Data sharing statement: No additional data are available.

Open-Access: This article is an open-access article that was selected by an in-house editor and fully peer-reviewed by external reviewers. It is distributed in accordance with the Creative Commons Attribution NonCommercial (CC BY-NC 4.0) license, which permits others to distribute, remix, adapt, build upon this work non-commercially, and license their derivative works on different terms, provided the original work is properly cited and the use is non-commercial.
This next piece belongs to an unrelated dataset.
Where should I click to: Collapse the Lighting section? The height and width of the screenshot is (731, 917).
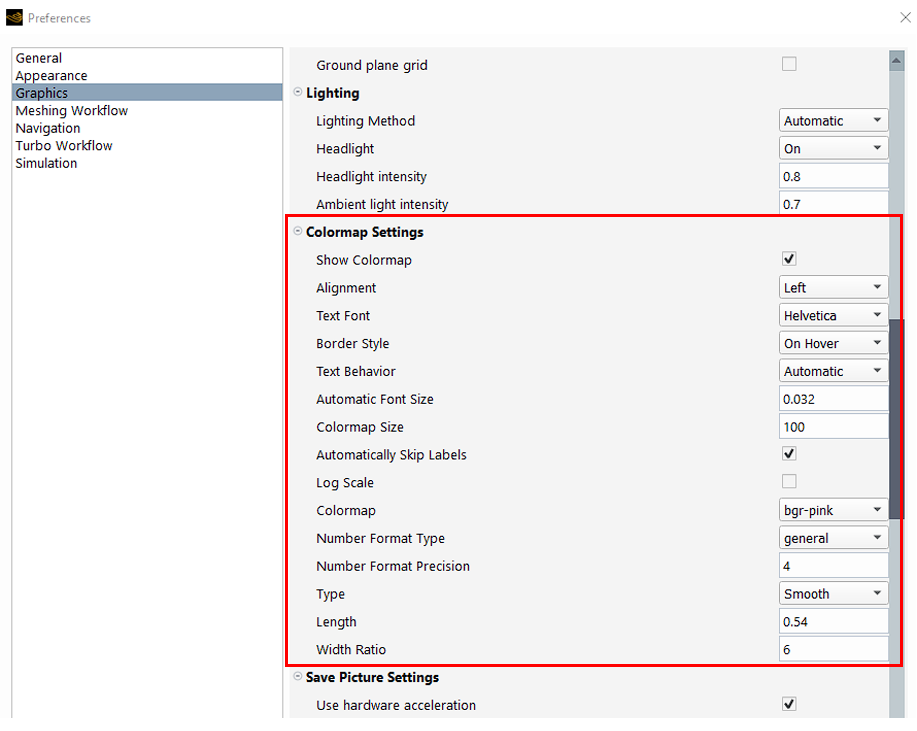(x=297, y=93)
See: https://creativecommons.org/Licenses/by-nc/4.0/

Corresponding author: Nobukazu Agatsuma, MD, Doctor, Department of Gastroenterology and Hepatology, Kyoto University Graduate School of Medicine, 54 Kawaharacho, Shogoin, Sakyo-ku, Kyoto 606-8507, Japan. agatsuma@kuhp.kyoto-u.ac.jp

Received: December 27, 2023
Peer-review started: December 27, 2023
First decision: January 5, 2024
Revised: January 17, 2024
Accepted: February 20, 2024
Article in press: February 20, 2024
Published online: March 14, 2024

ARTICLE HIGHLIGHTS

Research background

Colorectal cancer (CRC) screening reduces CRC mortality, yet several patients remain unscreened.

Research motivation

Although identifying specific subgroups at high risk is crucial to encourage more individuals to participate in screening, the association between the diagnostic routes and identification of these subgroups has been less appreciated.

Research objectives

To determine the stage at diagnosis of CRC based on various diagnostic routes.

Research methods

A retrospective observational study was conducted using data from the cancer registry of two hospitals to clarify the stage at diagnosis in three groups: Follow-up (patients detected during follow-up for other comorbidities), symptomatic (patients detected following presentation with CRC-related symptoms), and cancer screening.

Research results

In a study of 2083 patients, early-stage CRCs were diagnosed in 57.3% of the follow-up group, 23.9% of the symptomatic group, and 59.5% of the cancer screening group. The symptomatic group had a lower likelihood of early-stage diagnosis compared to the follow-up group, while the follow-up and cancer screening groups showed similar likelihoods of early-stage diagnosis.

Research conclusions

CRCs detected during hospital visits for comorbidities were diagnosed earlier, similar to cancer screening.

Research perspectives

Encouraging CRC screening in individuals who do not make regular hospital visits for comorbidities could enhance early detection and improve patient prognoses.